Естественно, фашистская эстетизация политики связана с потребностями
манипулирования массовым сознанием и массовыми эмоциями. Это свойство
присуще тоталитаризму вообще и как своего рода заменитель реального
политического участия людей в жизни общества.
Но есть ещё один едва ли не самый важный момент. Самоощущение художника
возникало у всевластного диктатора на вершине могущества, когда он чувствовал
себя способным по своей прихоти перекраивать границы, переселять или
уничтожать целые народы, создавать картину мира по собственным эскизам.
Гитлеру не довелось бы стать диктатором, не обладай он, в отличие от множества
прочих политизированных аполитичных «практическим пониманием власти». Хотя
его конечной целью были некие фантасмагорические видения, не складывавшиеся
в более или менее связную утопию, но пути к их реализации он избирал вполне
рациональные, даже изощрённо макиавеллистские. Присущее ему сочетание
свойств фанатика и оппортуниста оборачивалось в его практической деятельности
опаснейшим симбиозом авантюризма и прагматизма. С одной стороны, он показал
себя, особенно в дипломатии, искусным тактиком, умеющим обратить в свою
пользу любую предоставляющуюся возможность, использовать малейшую слабость
противника. И вместе с тем его всегда влекла щекочущая нервы игра ва-банк.

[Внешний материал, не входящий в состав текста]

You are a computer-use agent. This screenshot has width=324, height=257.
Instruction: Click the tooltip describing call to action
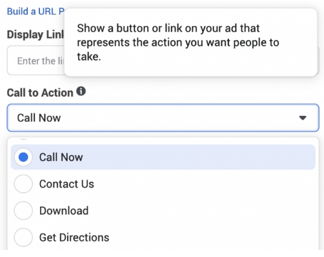click(190, 43)
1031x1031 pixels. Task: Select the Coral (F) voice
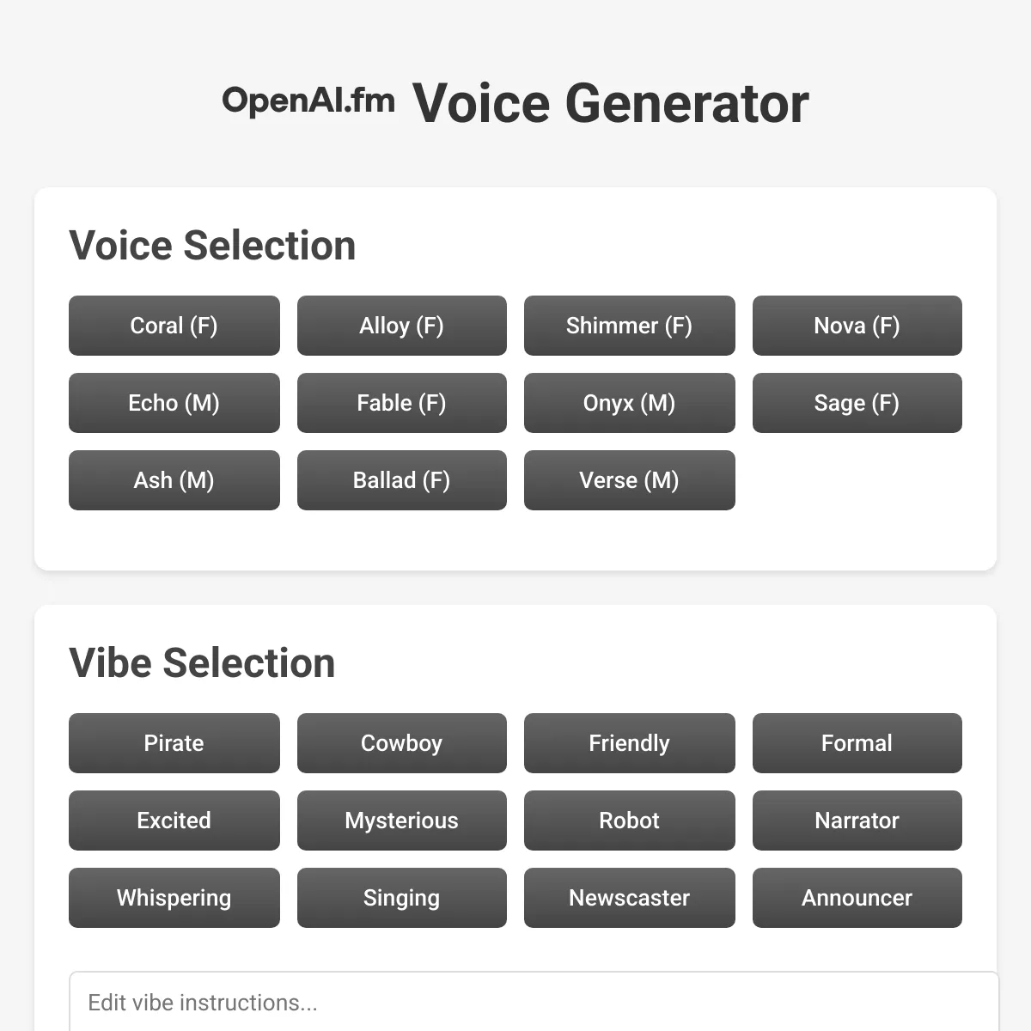[x=174, y=326]
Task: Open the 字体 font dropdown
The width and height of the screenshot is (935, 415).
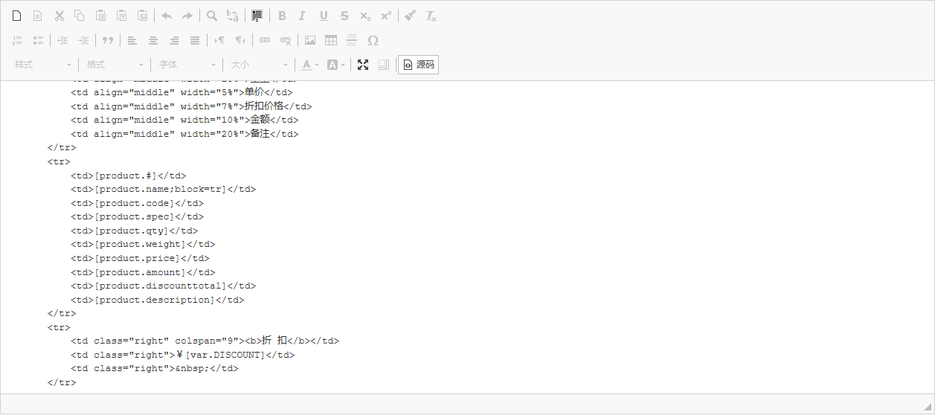Action: click(x=187, y=65)
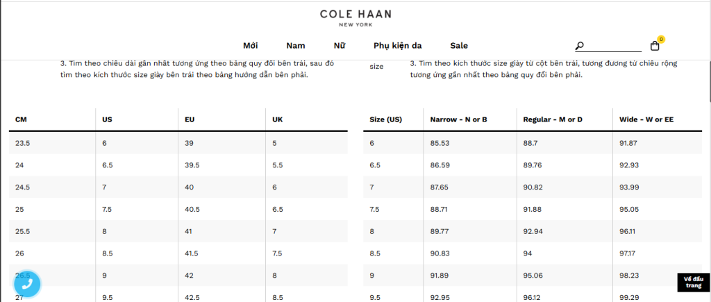Screen dimensions: 711x302
Task: Click the Cole Haan New York logo
Action: coord(356,17)
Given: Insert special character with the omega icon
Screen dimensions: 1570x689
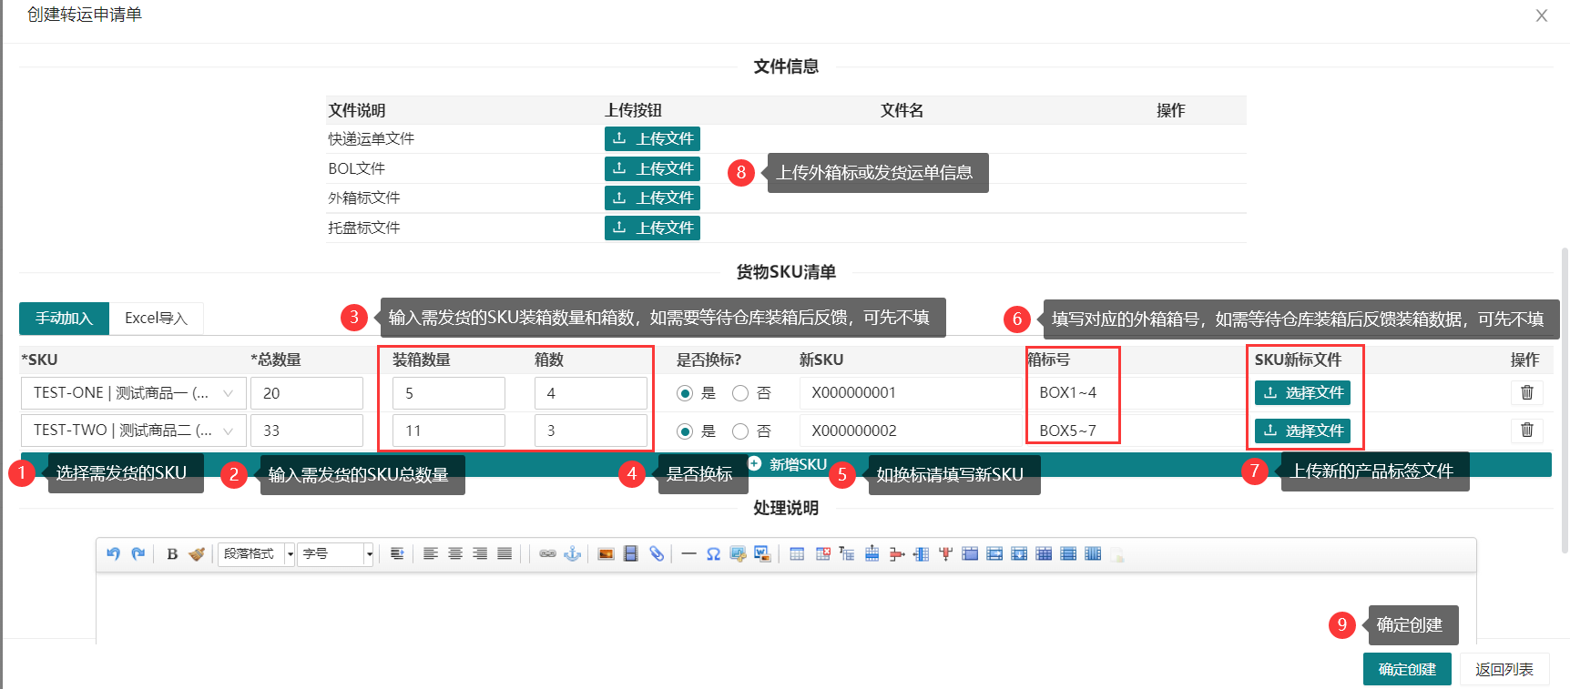Looking at the screenshot, I should [x=713, y=553].
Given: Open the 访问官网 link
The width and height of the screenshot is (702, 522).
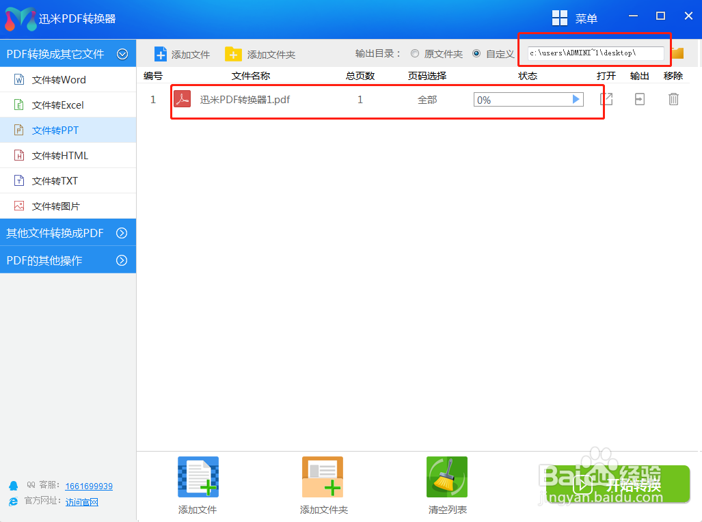Looking at the screenshot, I should pos(82,502).
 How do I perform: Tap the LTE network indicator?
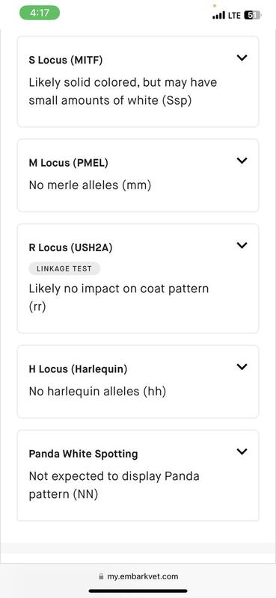[x=234, y=16]
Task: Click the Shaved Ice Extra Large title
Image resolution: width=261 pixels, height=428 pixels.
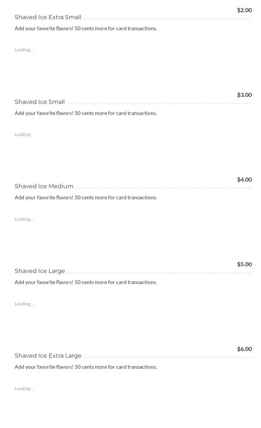Action: [x=48, y=356]
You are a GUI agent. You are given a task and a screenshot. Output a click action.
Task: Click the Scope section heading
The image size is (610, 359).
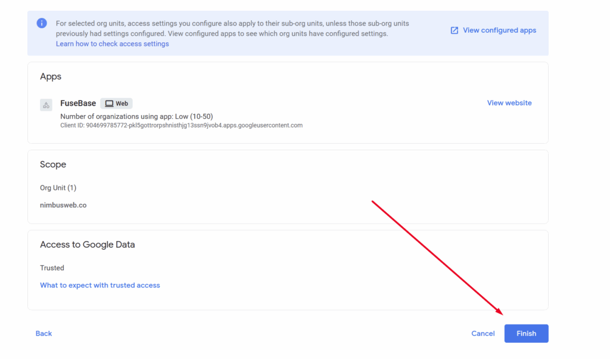pyautogui.click(x=53, y=165)
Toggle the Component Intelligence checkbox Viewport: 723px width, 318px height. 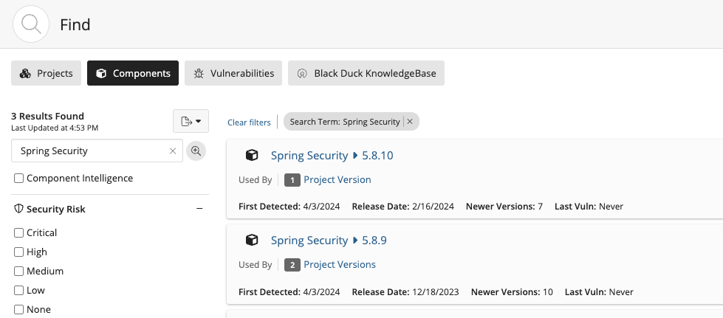(19, 179)
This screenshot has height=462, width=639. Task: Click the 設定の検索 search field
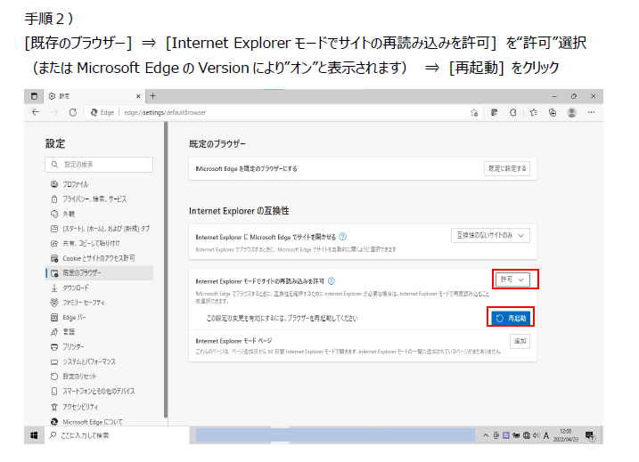point(99,165)
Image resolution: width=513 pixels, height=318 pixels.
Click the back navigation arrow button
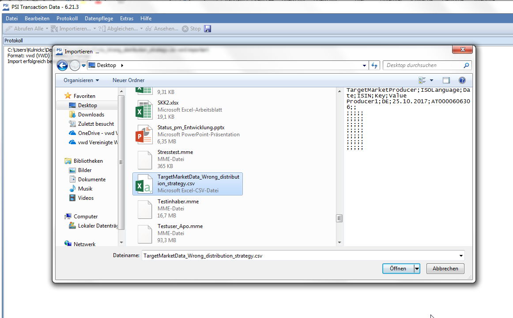pyautogui.click(x=62, y=66)
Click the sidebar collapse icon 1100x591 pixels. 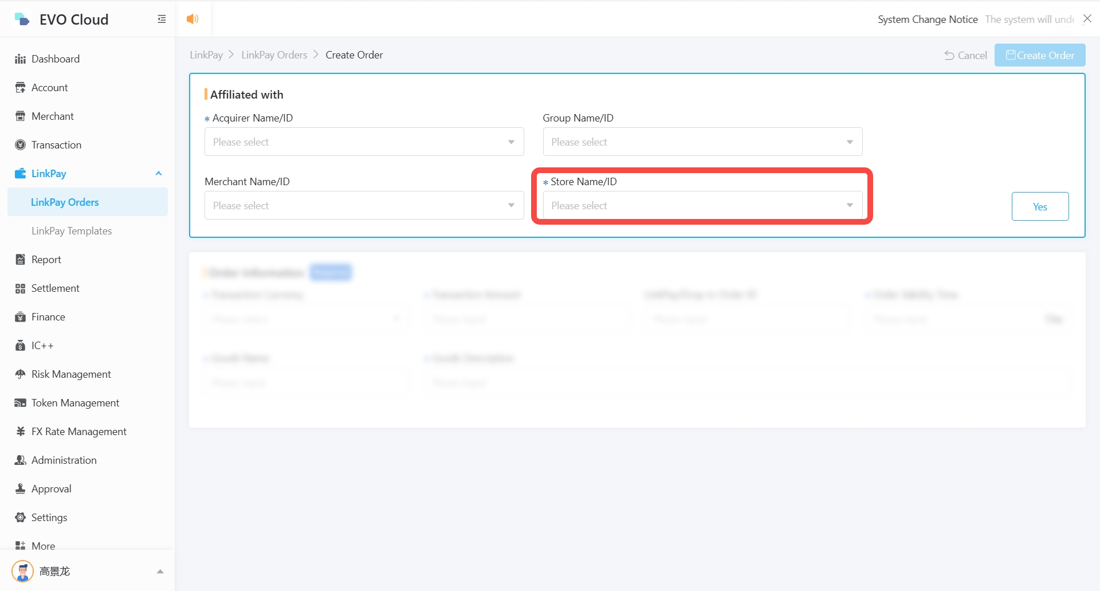(x=162, y=19)
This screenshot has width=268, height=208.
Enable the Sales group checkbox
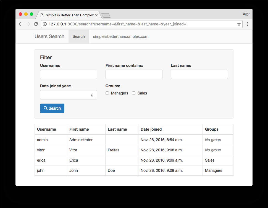[134, 93]
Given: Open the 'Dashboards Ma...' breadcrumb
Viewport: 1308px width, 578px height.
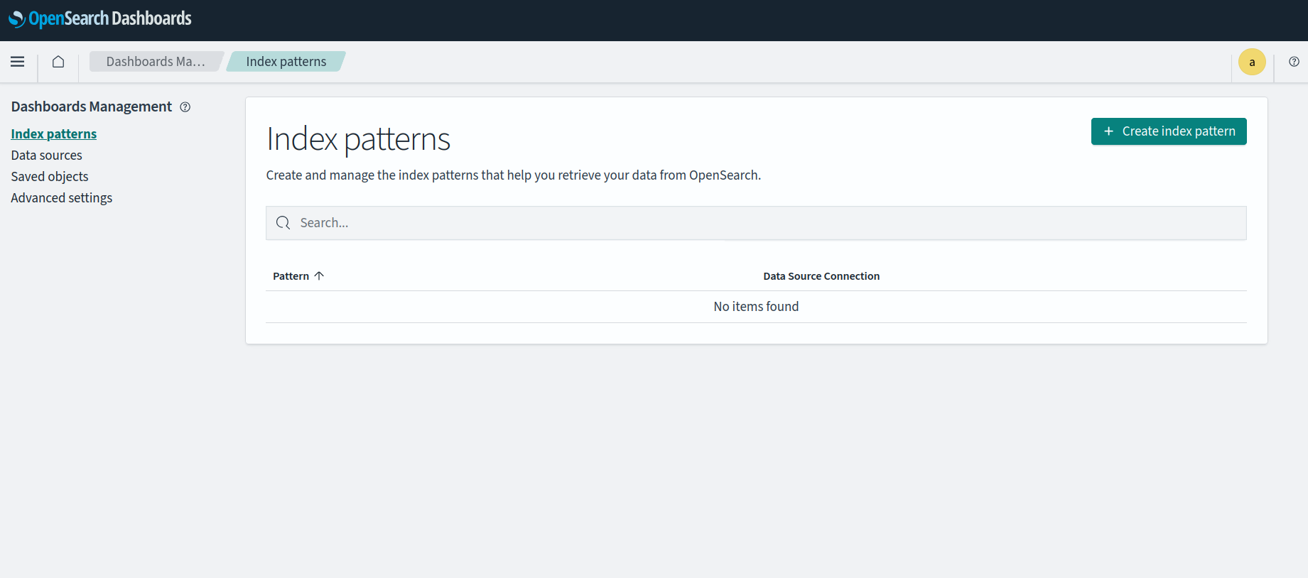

Ни
один из его собратьев-диктаторов не позволял себе такой степени риска; и
Муссолини, и Сталин предпочли бы синицу журавлю.
Неполитический, в сущности, характер политики Гитлера ярче всего проявляется в
его взгляде на соотношение между политикой и войной. «Маниакальная фиксация
на войне» вытекает из ключевой идеи гитлеровского мировоззрения о «вечной
борьбе». Фест приводит слова Гитлера о том, что война является «конечной целью
политики», и когда она началась, принося один триумф за другим, нацистский
диктатор сбросил с себя тягостные вериги политика. «Характерно, – замечает
Фест, – что с принятием решения о начале войны регулярно, иногда по нескольку
раз в одной и той же речи, опять стали выдвигаться чуждые политике
альтернативы: „победа или смерть“, „мировая держава или гибель“, он втайне
всегда испытывал к ним симпатию». И все последующее развитие событий
свидетельствовало, «что отход Гитлера от политики проистекал не из преходящего
каприза, ибо по сути он никогда не возвращался в политику. Все попытки его
окружения: настойчивые заклинания Геббельса, побуждения Риббентропа или
Розенберга, даже высказывавшиеся порой рекомендации таких иностранных
политиков, как Муссолини, Хорти и Лаваль, были напрасны». «Политика? Я
политикой больше не занимаюсь. Она мне так противна», – ответил Гитлер одному
из своих дипломатов, предлагавшему весной 1945 года в последний раз проявить
политическую инициативу. Разрыв между видениями и политикой, который какое-
то время маскировался тактическим искусством Гитлера, привёл к крушению
«тысячелетнего рейха». В этом одна из главных причин того, что Фест назвал
«неспособностью к выживанию». Гитлер настолько тесно связал судьбу своего
рейха со своей собственной, что созданная им империя не пережила его гибели.
Книга И. Феста с большим запозданием доходит до российского читателя, ей долго
пришлось отлёживаться на полках спецхранов, как и большинству западных работ
о фашизме. Тогда был опасен эффект узнавания. При всём своеобразии
коричневого и красного тоталитаризма сходство структур и вождей было слишком
очевидно. Теперь, двадцать лет спустя, и для многих граждан нашей страны это
уже банальная истина, подтверждаемая повседневно органичным красно-
коричневым синтезом, представляющим серьёзнейшую опасность для только ещё
зарождающейся российской демократии.
В наши дни внимание читателей скорее привлекут поразительные аналогии и
параллели между Веймарской Германией и современной Россией. Социально-
экономический кризис, вакуум власти, коррупция, коллективное озлобление,
политизация, утрата чувства безопасности – вот питательная почва для фашизма.
Не нужно забывать, что и сам фашизм был мятежом ради «порядка».